INSTRUCTIONS FOR THE TASK: Quote each line of the records below word for word, but leave the pictures out of your answer.
═════ PROVIDED RECORDS
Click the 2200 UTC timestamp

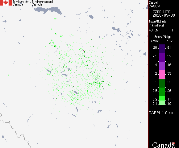[x=162, y=12]
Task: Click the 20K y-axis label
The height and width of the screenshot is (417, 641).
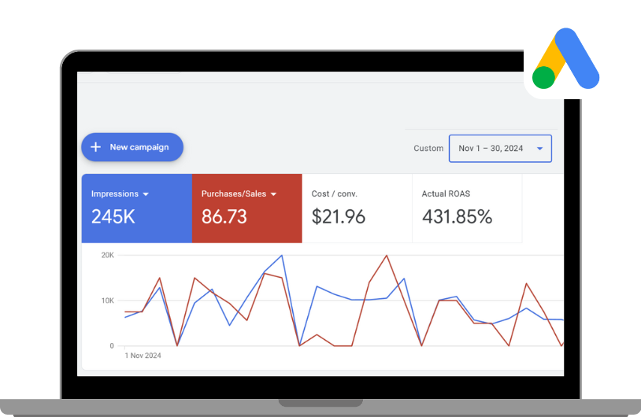Action: [x=107, y=256]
══════════
RESPONSE TO THE TASK:
Click the 2200 UTC timestamp

[x=162, y=12]
Task: Click the 20K y-axis label
The height and width of the screenshot is (417, 641).
Action: [x=107, y=256]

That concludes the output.